At least 165,000 fatalities, 650,000 hospitalizations, and 30% of ADR related hospital admissions worldwide are attributable to NSAIDs, mostly as a result of bleeding, heart attacks, strokes, and renal impairment [1,2]. Additionally, overusing this class of medications can result in kidney damage, and kidney patients may experience its side effects at a 3–4 times higher rate [3]. This is particularly crucial because clinical experience and publications have shown that kidney involvement was found up to 75% of the patients with COVID-19 [4].
Hypertension or cardiac involvements was the most common pre-existing comorbidities in fetal cases of Covid-19 and Chikungunya patients [5,6]. NSAIDs have numerous potentially deleterious effects on immune function and they interact with many drugs which are used in patients with cardio- or cerebrovascular disorders: They attenuate the effects of diuretics, beta-blockers, ACE inhibitors and AT-2 blockers, thus leading to uncontrolled hypertension or aggravation of heart failure [7].
Patients with Covid-19 who have trouble sleeping make up 40% of the population. The use of benzodiazepines is contraindicated with various antiviral medications, increases the risk of delirium and respiratory depression. However, physicians should recognize that concurrent use of Selective Serotonin Reuptake Inhibitors (SSRIs) and NSAIDs was related with a 75% increased risk of upper GI bleeding and should advise patients appropriately if they choose to utilize SSRIs for the same [8]. This is particularly concerning because NSAIDs are frequently taken daily or sometimes many times per day, and SSRIs are typically prescribed for daily usage.

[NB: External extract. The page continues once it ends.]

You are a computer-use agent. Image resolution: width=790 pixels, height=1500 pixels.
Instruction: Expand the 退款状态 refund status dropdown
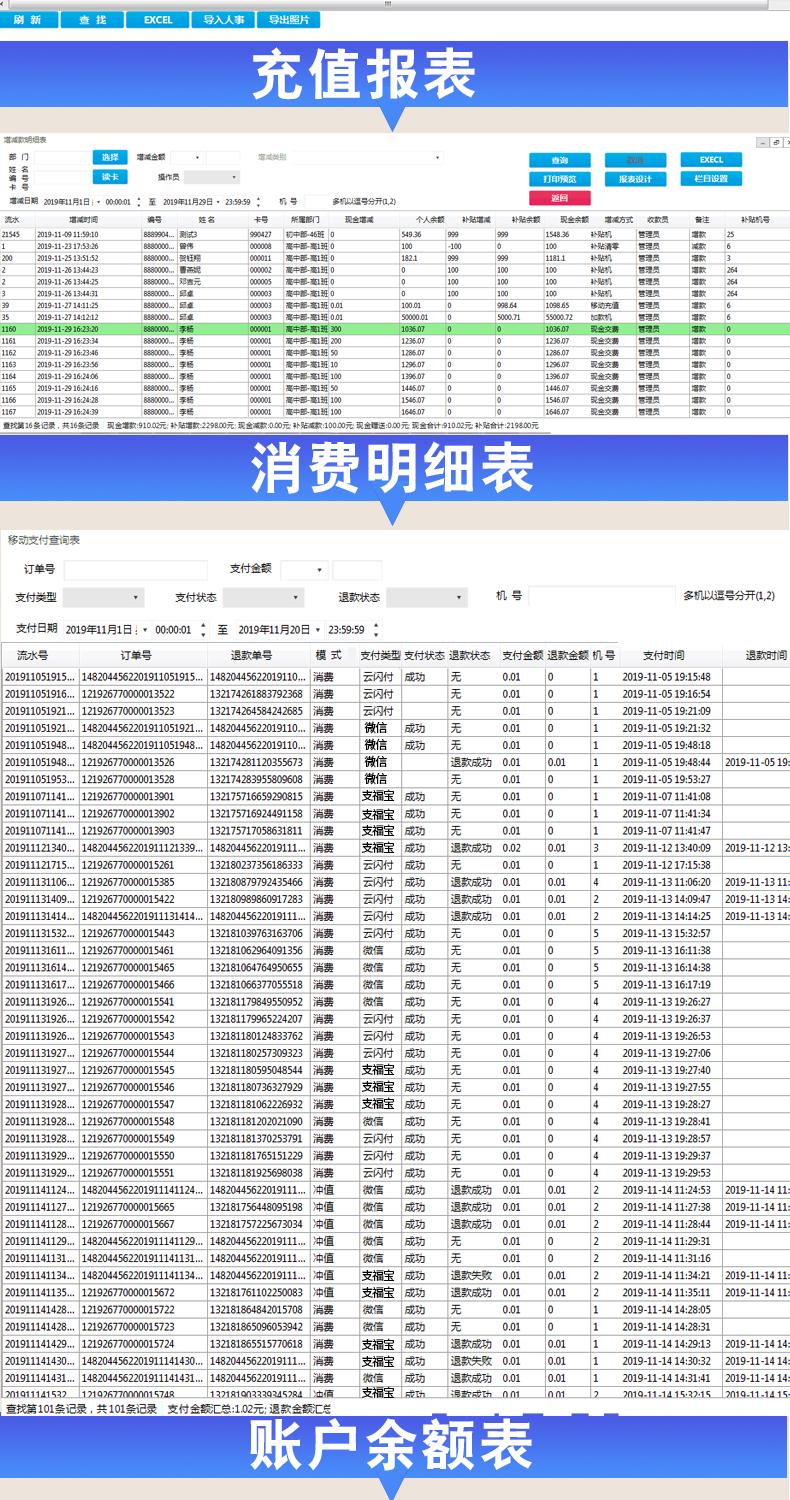[x=427, y=598]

Conclusion and Recommendations
Finally, it is recommended that pain modulation therapy, especially with NSAIDs, is important for the management of outpatients with early symptoms of COVID-19. Co-administration of NSAIDs with low-dose systemic corticosteroids has been advised to reduce pain and improve quality of life in patients with Chikungunya, only if the benefits outweigh the risks. In both of these cases, other comorbid situations should be carefully considered. NSAIDs are contra-indicated in Dengue fever. In addition to recommending daily follow-up, Dengue patients who are being followed as outpatients must be counseled on appropriate home care and on attending to warning signs warranting an earlier return to the clinic for re-evaluation. Along with tepid sponging, acetaminophen is advised for fever relief.
Abbreviations
Angiotensin-converting enzyme (ACE) inhibitors
Angiotensin II receptor type 2 (AT-2) blockers
Adverse Drug Reaction (ADR)
Non-steroidal anti-inflammatory drugs (NSAIDs)
US Centers for Disease Control and Prevention (CDC)
World Health Organization (WHO)
Declaration
The study does not promote use of steroid painkillers in any forms in any of the stated viral conditions
Financial Disclosure or Funding
N/A
Conflicts of Interest
The author declares that he has no competing interests.